The global downturn in mineral prices has walloped the Northern economy, and it will be years yet before the territories regain their financial footing, says a new report from the Conference Board of Canada.

The report, released Wednesday, details the outlook for all three territories and it predicts no rapid turnaround in fortunes. 

The N.W.T.'s GDP is expected to be almost flat this year, growing by just 0.7 per cent. Nunavut's will be slightly higher, but still nothing to celebrate — just 1.2 per cent.

The report says Yukon could see the most growth (2.7 per cent), but Marie-Christine Bernard of the Conference Board said the analysis was done before Capstone Mining announced a possible shutdown this year at the Minto mine, Yukon's only operating mine.

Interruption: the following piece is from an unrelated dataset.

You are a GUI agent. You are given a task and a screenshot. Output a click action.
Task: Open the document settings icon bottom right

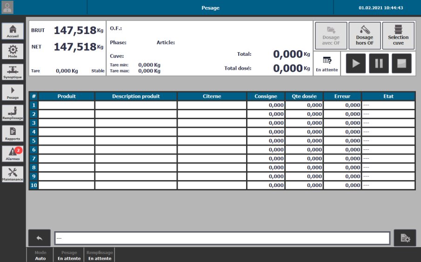pos(405,238)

"It's been a difficult three years [in Yukon], and then if Minto ceases operations, it's going to be quite weak for a prolonged period of time," Bernard said.

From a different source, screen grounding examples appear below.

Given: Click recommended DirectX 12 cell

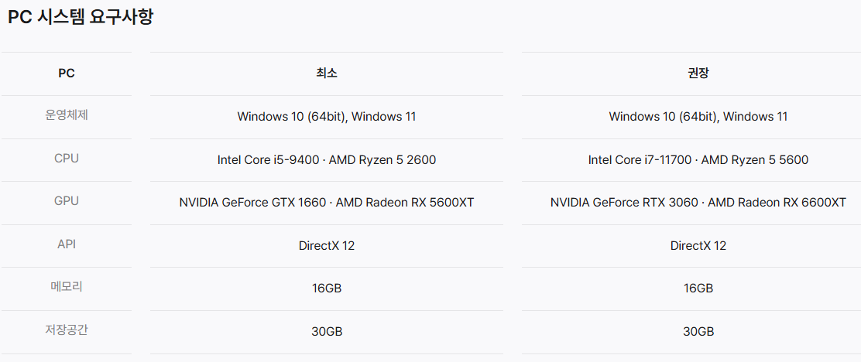Looking at the screenshot, I should [698, 246].

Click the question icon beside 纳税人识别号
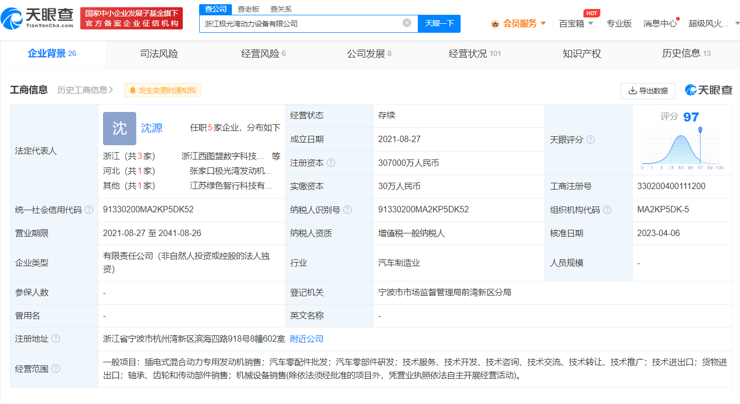tap(348, 210)
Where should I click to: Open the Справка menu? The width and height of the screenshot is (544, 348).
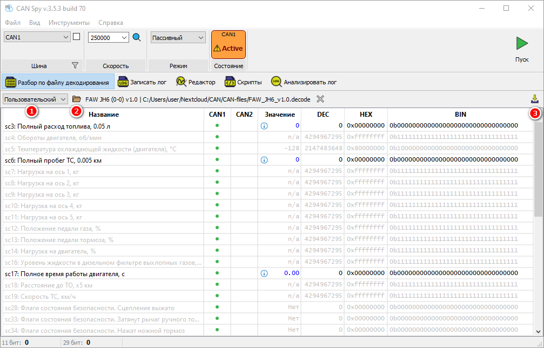(x=110, y=23)
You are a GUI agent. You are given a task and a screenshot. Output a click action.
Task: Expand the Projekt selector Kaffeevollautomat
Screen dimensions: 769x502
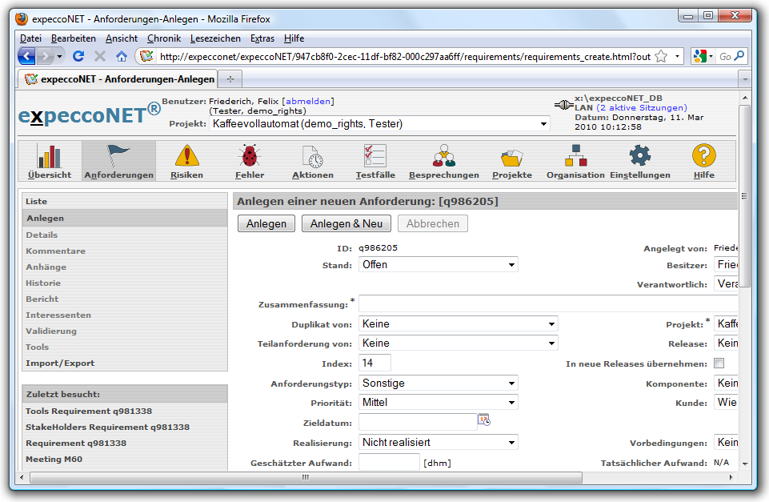pyautogui.click(x=380, y=124)
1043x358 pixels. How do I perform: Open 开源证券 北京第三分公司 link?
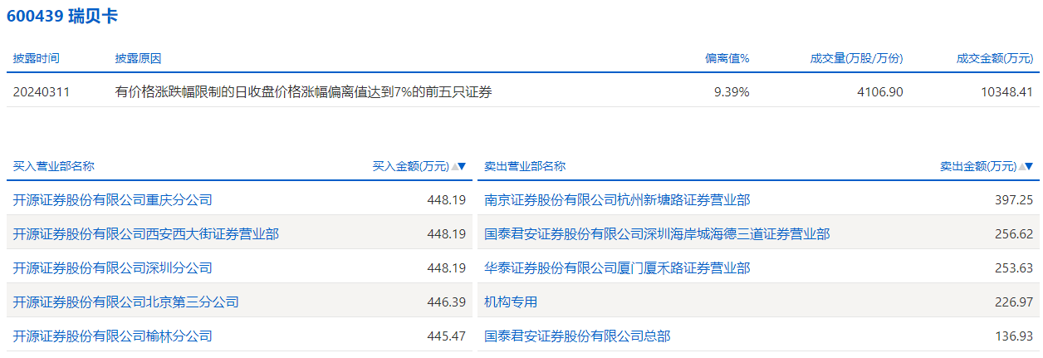[126, 302]
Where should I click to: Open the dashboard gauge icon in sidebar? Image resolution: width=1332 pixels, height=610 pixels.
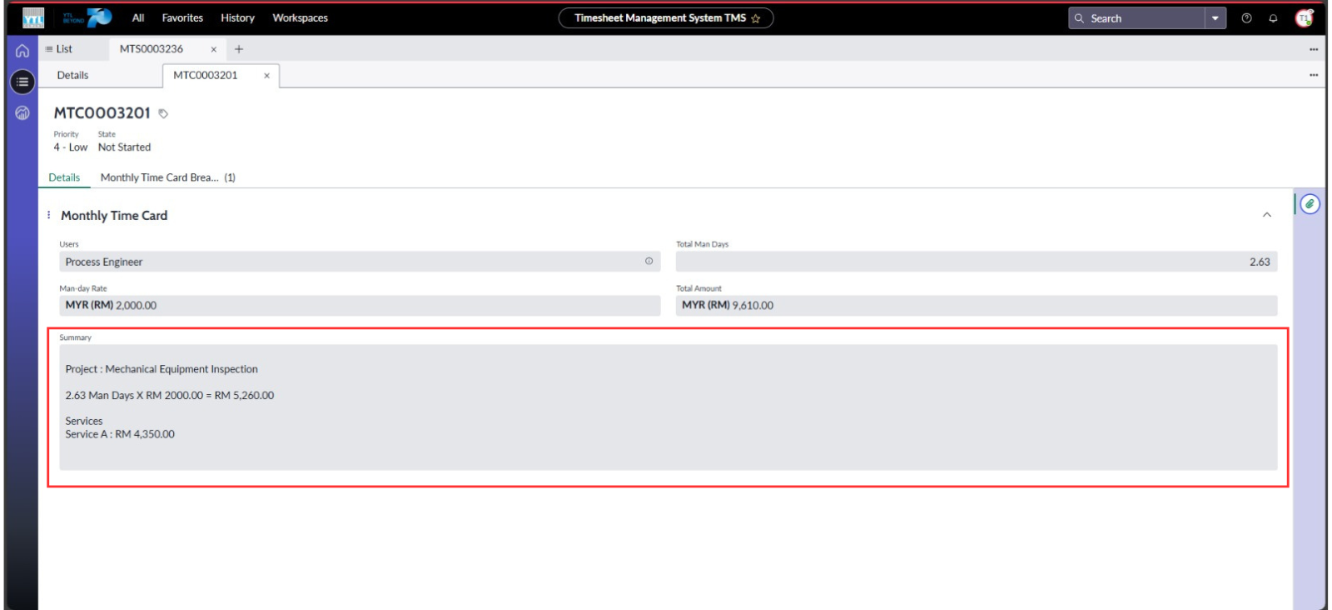pos(22,113)
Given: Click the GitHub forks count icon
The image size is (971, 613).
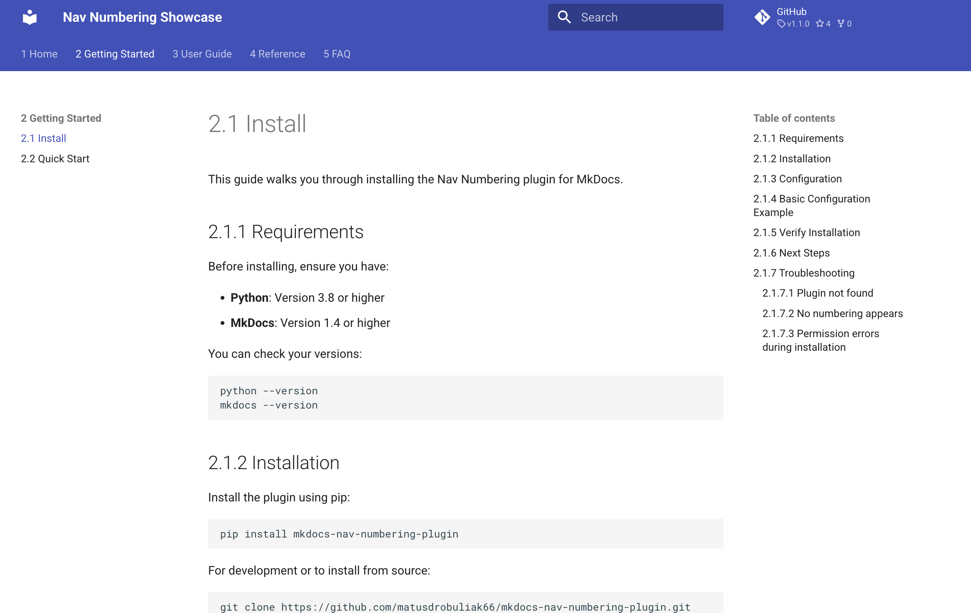Looking at the screenshot, I should pos(841,24).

She said Kaminak's Coffee gold project and Victoria Gold's Eagle Gold project are bright spots on the Yukon horizon, but everything depends on global markets.

"It could take a few years, or more, before we see some stability, enough to bring new mines under development."

Impact of Snap Lake on N.W.T. 

The N.W.T.'s economic outlook is similarly dimmed by its mining sector, at least in the short term, the report says.

The Gahcho Kué diamond project — expected to go into production later this year — will be a boon, but De Beers Canada's decision to shutter the Snap Lake mine will have a huge negative impact. The mine accounted for about 2.4 per cent of the territory's total GDP.

"When several hundred workers lose their jobs, that's not good news for a territory," Bernard said.

The territory's GDP is expected to rebound significantly in 2017, as Gahcho Kué ramps up production.

Nunavut will also struggle a bit in 2016, the report says, but exploration spending will be higher there than in Yukon, or the N.W.T.

Nunavut will also see significant GDP-boosting public infrastructure spending, with construction of the Canadian High Arctic Research Station (CHARS) and upgrades to the Iqaluit airport.

"That's helping to negate some of the difficulties in the mining sector," Bernard said.

Still, the report underscores how important mining continues to be for the entire Northern economy. When commodity markets suffer, so do the territories.

"The struggles are not over, they're going to continue facing headwinds. I think we'll have to wait a few years before we see things turn around," Bernard said.